India has captivated travellers from all over the world for decades, with people drawn to its energy, history, natural beauty and spirituality.
If it’s your first time travelling there, you’re best off leaving all your expectations at the door. It’s a densely populated country of 1.3 billion people that’s rapidly developing and taking its place on the world stage.
There’s really no proper way to prepare for the experience – but here are a few tips to help you navigate this fantastic, confusing and exhilarating country.
1. Come with an open mind
India is a nation of contrasts, and while there you’re likely to see the extremes of both ends. Abject poverty and incredible wealth live side by side in the cities, and you’ll probably be confronted by many things you see. India is a rapidly developing nation, economically and technologically, and while it can be startling to see the social consequences, don’t fall into the trap of thinking that you can make any lasting change as a tourist.
2. Lose your concept of personal space
India is highly populated, and the cities are densely packed. Your Australian concept of personal space – the invisible two foot bubble around your person at all times – will be violated. No one intends to be rude when you’re shoved into a train or pushed around in a crowd on the street, so try to go with the flow.
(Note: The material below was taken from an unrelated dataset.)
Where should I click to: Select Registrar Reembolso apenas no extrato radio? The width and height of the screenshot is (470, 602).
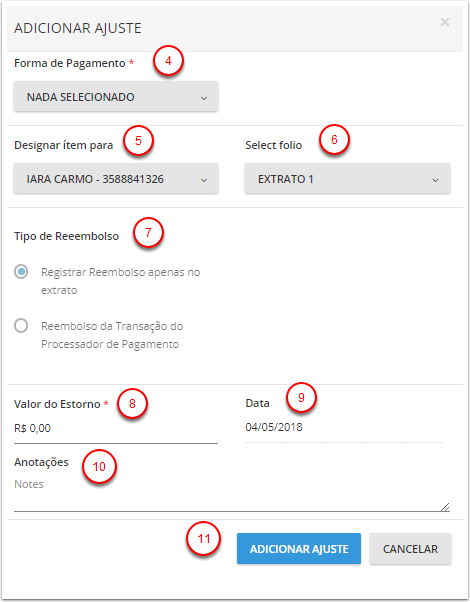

"India is a nation of contrasts, and while there you’re likely to see the extremes of both ends."
3. Wear local clothes
Want to blend in more and escape the heat? Head to a market and pick up some local clothing – think loose, cotton pants and tunics. You’ll stay cooler in the humidity, and women especially won’t have to worry about cultural incompatibility with Western clothing. It can also make packing light easy, and won’t cost you much money.
4. Remove your shoes
Feet are considered unclean in Indian culture, and it’s polite to remove your shoes before entering homes, temples, and some stores. If in doubt, look for the pile of everyone else’s shoes at the entrance. The same thing goes for your left hand – don’t use it for food or to shake anyone else’s hand.
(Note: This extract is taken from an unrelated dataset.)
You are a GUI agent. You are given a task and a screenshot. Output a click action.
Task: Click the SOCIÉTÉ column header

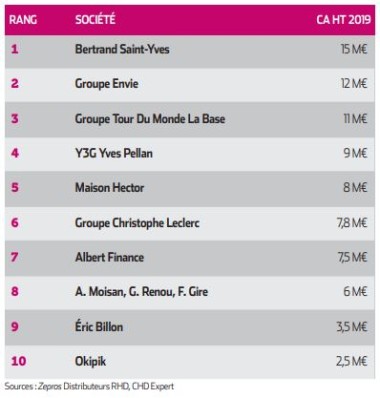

5. Watch what you eat and drink
The tap water isn’t safe to drink in India – it can carry a range of diseases guaranteed to turn your stomach for a few days. Stick to bottled water only, and inspect the seal when buying.
Be careful when eating street food as well, and be diligent about washing and sanitising your hands. Look for where the locals are eating, try to only eat things you can see cooked in front of you, and consider going vegetarian for your trip to avoid the risk of eating bad meat. Many Indians are vegetarian for religious reasons, so you’re sure to be spoilt for choice wherever you eat. Make peace with the fact that you’re likely to get a little sick at some point, and prepare accordingly.
6. Try to stay relaxed
Things just don’t happen the same way in India as they do in Australia. Time can be a relative concept, people will stare, and some vendors will try to scam you. There’s no use worrying about these cultural differences, because you’re unlikely to change anything. Try to go with the flow, and remember – you’re on holiday!